Ziele: 1. Sammeln aller publizierten Fälle inklusive des hier vorgestellten Falles eines Cogan Syndroms im Kindesalter. 2. Zusammenfassen der klinischen Charakteristika, des Krankheitsverlaufs, der Therapie und Prognose.
Methoden: Suche aller publizierten Cogan Syndrom-Fälle in PubMed mittels der Schlüsselwörter „Cogan Syndrom“ und „pediatric“ oder „children“ oder „childhood“. Einbeziehung des hier vorgestellten Falles in die Kohorte.
Ergebnisse: Insgesamt wurde über 55 Kinder mit Cogan Syndrom berichtet. Im Median waren die Kinder 12 Jahre alt. Alle Kinder litten unter einer Inflammation der Augen insbesondere eine interstitielle Keratitis oder Uveitis und Entzündungen des Labyrinths und der Cochlea. In 32/55 (58%) Fällen wurde von systemischen Symptomen berichtet, am häufigsten waren mit 45% muskuloskelettale Schmerzen, Myositiden oder Arthritiden. Relativ häufig kam eine neurologische oder Hautbeteiligung vor. Aortitis zeigte sich in 9/55 (16%). Die Mortalität betrug 2/55. Die Therapie bestand in mehr als 80% der Fälle aus systemischen Steroiden, lediglich zwei Patienten wurden mit einem Biologikum behandelt. In 69% der Fälle konnte eine Remission der ophthalmologischen Befunde erreicht werden. Das Hörvermögen besserte sich wesentlich bei nur ca. einem Drittel der Kinder. Unsere Patientin war 8 Jahre alt und stellte sich mit Uveitis und Hörminderung vor. Im Verlauf entwickelte die Patientin subfebrile Temperaturen, Bauchschmerzen mit Durchfällen, Fatigue und Nasenbluten sowie einen Vertigo. Eine Therapie aus lokalen und systemischen Steroiden sowie Methotrexat wurde eingeleitet. Da sich das Hörvermögen nicht ausreichend besserte, wurde die Therapie um Infliximab ergänzt. Diese führte zur Remission der okulären und systemischen Symptome und zur Normalisierung des Hörvermögens rechts.
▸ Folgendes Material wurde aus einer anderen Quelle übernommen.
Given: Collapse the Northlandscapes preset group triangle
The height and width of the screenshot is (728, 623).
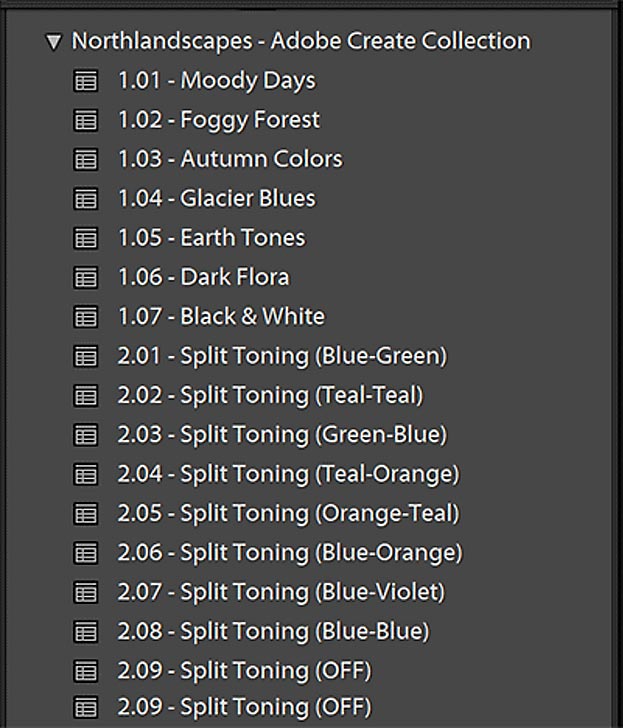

Schlussfolgerung: Die Prognose des Cogan Syndroms im Kindesalter zeigte sich gut bezüglich der okulären und systemischen Beteiligung, jedoch bleibt das Hörvermögen bei zwei Dritteln der Patienten schwer reduziert. Unser Fall zeigt einen guten Therapieerfolg mit Infliximab. Diese Therapie sollte frühzeitig bei Kindern mit Cogan Syndrom erwogen werden.